▶ Data extract
--*--

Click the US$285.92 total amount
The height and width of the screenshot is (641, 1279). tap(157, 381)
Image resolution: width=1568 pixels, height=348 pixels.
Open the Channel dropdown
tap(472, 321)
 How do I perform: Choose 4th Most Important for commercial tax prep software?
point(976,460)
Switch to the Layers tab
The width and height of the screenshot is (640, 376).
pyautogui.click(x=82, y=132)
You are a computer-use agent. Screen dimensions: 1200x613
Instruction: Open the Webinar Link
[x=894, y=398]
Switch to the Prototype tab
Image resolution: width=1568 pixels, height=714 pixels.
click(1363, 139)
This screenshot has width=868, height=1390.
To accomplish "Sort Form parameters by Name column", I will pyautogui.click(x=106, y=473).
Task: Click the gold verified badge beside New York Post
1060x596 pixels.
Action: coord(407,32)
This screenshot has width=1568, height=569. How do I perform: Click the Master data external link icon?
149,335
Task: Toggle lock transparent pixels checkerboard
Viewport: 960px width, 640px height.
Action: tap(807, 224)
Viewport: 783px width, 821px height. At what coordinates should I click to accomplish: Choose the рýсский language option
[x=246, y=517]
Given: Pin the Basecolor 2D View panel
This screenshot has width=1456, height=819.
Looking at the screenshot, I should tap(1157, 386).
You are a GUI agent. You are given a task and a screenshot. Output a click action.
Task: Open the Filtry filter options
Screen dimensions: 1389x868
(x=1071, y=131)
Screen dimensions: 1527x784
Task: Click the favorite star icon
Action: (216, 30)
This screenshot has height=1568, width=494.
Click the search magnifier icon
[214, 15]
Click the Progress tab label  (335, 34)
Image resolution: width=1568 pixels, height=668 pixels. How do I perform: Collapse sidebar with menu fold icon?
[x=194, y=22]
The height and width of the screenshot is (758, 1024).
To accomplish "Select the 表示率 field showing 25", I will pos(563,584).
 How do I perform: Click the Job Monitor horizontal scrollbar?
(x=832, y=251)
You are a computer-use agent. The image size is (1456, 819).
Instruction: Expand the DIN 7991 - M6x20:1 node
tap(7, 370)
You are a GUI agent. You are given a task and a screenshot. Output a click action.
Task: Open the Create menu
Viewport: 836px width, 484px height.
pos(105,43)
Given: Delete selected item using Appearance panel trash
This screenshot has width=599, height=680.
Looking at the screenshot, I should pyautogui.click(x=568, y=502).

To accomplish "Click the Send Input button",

--*--

Convert every line of the records above into a Markdown table with a Row column for the row number and a Line column for the line, leaving out blank lines.

| Row | Line |
|---|---|
| 1 | Click the US$285.92 total amount |
| 2 | The height and width of the screenshot is (641, 1279). tap(157, 381) |
| 3 | Image resolution: width=1568 pixels, height=348 pixels. |
| 4 | Open the Channel dropdown |
| 5 | tap(472, 321) |
| 6 |  How do I perform: Choose 4th Most Important for commercial tax prep software? |
| 7 | point(976,460) |
| 8 | Switch to the Layers tab |
| 9 | The width and height of the screenshot is (640, 376). |
| 10 | pyautogui.click(x=82, y=132) |
| 11 | You are a computer-use agent. Screen dimensions: 1200x613 |
| 12 | Instruction: Open the Webinar Link |
| 13 | [x=894, y=398] |
| 14 | Switch to the Prototype tab |
| 15 | Image resolution: width=1568 pixels, height=714 pixels. |
| 16 | click(1363, 139) |
| 17 | This screenshot has width=868, height=1390. |
| 18 | To accomplish "Sort Form parameters by Name column", I will pyautogui.click(x=106, y=473). |
| 19 | Task: Click the gold verified badge beside New York Post |
| 20 | 1060x596 pixels. |
| 21 | Action: coord(407,32) |
| 22 | This screenshot has width=1568, height=569. How do I perform: Click the Master data external link icon? |
| 23 | 149,335 |
| 24 | Task: Toggle lock transparent pixels checkerboard |
| 25 | Viewport: 960px width, 640px height. |
| 26 | Action: tap(807, 224) |
| 27 | Viewport: 783px width, 821px height. At what coordinates should I click to accomplish: Choose the рýсский language option |
| 28 | [x=246, y=517] |
| 29 | Given: Pin the Basecolor 2D View panel |
| 30 | This screenshot has width=1456, height=819. |
| 31 | Looking at the screenshot, I should tap(1157, 386). |
| 32 | You are a GUI agent. You are given a task and a screenshot. Output a click action. |
| 33 | Task: Open the Filtry filter options |
| 34 | Screen dimensions: 1389x868 |
| 35 | (x=1071, y=131) |
| 36 | Screen dimensions: 1527x784 |
| 37 | Task: Click the favorite star icon |
| 38 | Action: (216, 30) |
| 39 | This screenshot has height=1568, width=494. |
| 40 | Click the search magnifier icon |
| 41 | [214, 15] |
| 42 | Click the Progress tab label  (335, 34) |
| 43 | Image resolution: width=1568 pixels, height=668 pixels. How do I perform: Collapse sidebar with menu fold icon? |
| 44 | [x=194, y=22] |
| 45 | The height and width of the screenshot is (758, 1024). |
| 46 | To accomplish "Select the 表示率 field showing 25", I will pos(563,584). |
| 47 |  How do I perform: Click the Job Monitor horizontal scrollbar? |
| 48 | (x=832, y=251) |
| 49 | You are a computer-use agent. The image size is (1456, 819). |
| 50 | Instruction: Expand the DIN 7991 - M6x20:1 node |
| 51 | tap(7, 370) |
| 52 | You are a GUI agent. You are given a task and a screenshot. Output a click action. |
| 53 | Task: Open the Create menu |
| 54 | Viewport: 836px width, 484px height. |
| 55 | pos(105,43) |
| 56 | Given: Delete selected item using Appearance panel trash |
| 57 | This screenshot has width=599, height=680. |
| 58 | Looking at the screenshot, I should pyautogui.click(x=568, y=502). |
| 59 | To accomplish "Click the Send Input button", |